Paper Title
SPINAL CORD INJURY AND POSTDURAL PUNCTURE HEADACHE AFTER CERVICAL EPIDURAL STEROID INJECTION

Abstract
Background - Cervical interlaminar epidural steroid injection (CIESI) is increasingly being used as an interventional treatment for pain originating from the cervical spine. However, during CIESI, serious neurological complications may occur because of direct nerve damage due to inappropriate needle placement. Case report: A 35-year-old woman with no specific medical history presented with posterior neck pain radiating in the left upper arm, and left C6 nerve impingement on cervical magnetic resonance imaging (MRI).

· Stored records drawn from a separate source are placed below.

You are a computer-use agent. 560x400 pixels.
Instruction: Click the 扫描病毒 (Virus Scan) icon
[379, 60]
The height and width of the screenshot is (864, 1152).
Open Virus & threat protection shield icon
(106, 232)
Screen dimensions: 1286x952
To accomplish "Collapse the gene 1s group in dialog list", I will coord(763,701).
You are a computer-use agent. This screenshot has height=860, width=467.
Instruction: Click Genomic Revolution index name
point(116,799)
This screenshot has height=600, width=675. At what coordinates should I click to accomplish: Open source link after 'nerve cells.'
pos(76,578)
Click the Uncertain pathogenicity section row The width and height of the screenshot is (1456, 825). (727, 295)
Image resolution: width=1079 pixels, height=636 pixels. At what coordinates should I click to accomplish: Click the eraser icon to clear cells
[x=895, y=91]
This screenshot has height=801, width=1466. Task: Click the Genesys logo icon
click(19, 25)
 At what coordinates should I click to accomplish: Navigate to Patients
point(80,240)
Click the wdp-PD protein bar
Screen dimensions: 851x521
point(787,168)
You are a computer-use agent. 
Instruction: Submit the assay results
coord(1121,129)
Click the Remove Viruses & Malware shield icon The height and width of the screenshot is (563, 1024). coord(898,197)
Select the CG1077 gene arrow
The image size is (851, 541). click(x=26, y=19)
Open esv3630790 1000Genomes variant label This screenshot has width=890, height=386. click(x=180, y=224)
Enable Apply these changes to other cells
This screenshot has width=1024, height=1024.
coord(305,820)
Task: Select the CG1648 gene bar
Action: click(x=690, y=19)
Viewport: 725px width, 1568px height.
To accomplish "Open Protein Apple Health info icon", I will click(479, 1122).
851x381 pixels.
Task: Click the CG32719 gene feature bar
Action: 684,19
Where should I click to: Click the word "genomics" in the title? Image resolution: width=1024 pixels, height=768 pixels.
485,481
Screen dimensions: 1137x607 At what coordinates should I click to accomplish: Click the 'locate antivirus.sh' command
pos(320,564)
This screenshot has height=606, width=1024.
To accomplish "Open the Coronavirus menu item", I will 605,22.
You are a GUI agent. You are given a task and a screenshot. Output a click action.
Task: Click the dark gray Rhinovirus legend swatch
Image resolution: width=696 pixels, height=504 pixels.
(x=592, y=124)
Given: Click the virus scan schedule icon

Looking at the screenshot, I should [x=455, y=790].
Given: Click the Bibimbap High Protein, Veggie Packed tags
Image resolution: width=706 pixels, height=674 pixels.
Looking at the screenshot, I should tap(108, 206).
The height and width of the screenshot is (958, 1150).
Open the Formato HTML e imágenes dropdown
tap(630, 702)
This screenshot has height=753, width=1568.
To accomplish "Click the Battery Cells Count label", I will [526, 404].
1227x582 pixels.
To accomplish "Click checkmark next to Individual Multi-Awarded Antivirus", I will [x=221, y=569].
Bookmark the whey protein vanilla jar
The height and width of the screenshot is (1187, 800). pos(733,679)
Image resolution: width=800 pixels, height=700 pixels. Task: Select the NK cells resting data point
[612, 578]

She underwent CIESI under fluoroscopy using the left C5/6 interlaminar approach at another hospital. Immediately post-procedure, the patient experienced dizziness, decreased blood pressure, left upper arm motor weakness, and sensory loss. She visited our emergency department with a postdural puncture headache (PDPH) that worsened from the procedure. Cervical MRI performed after admission showed intramedullary T2 high signal intensity and cord swelling from the C4/5 to C6/7 levels; thus, a spinal cord injury was diagnosed. The patient's PDPH spontaneously improved after 48 h. However, despite conservative treatment, the decrease in abduction of the left fifth finger and loss of sensation in the back of the left hand persisted up to 6 months post-procedure. On follow-up MRI performed 6-months post-procedure, the T2 high signal intensity in the left central intramedullary region was decreased compared with that observed previously; however, cord swelling was still present. Furthermore, left C7/8 radiculopathy with acute denervation activity was confirmed on electromyography performed 6-months post-procedure. Conclusion: The use of fluoroscopy does not guarantee the prevention of spinal cord penetration during CIESI. Moreover, persistent neurological deficits may occur, particularly with intrathecal perforation or intrathecal drug administration during CIESI. Therefore, in accordance with the recommendations of the Multisociety Pain Workgroup, we recommend performing CIESI at the C6/7 or C7/T1 level, where the epidural space is relatively large, rather than at the C5/6 or higher level. Keywords - This study was approved by the institutional review board of Korea University Medical Center, Guro Hospital, Seoul, Republic of Korea (2022GR0107) on February 16, 2022.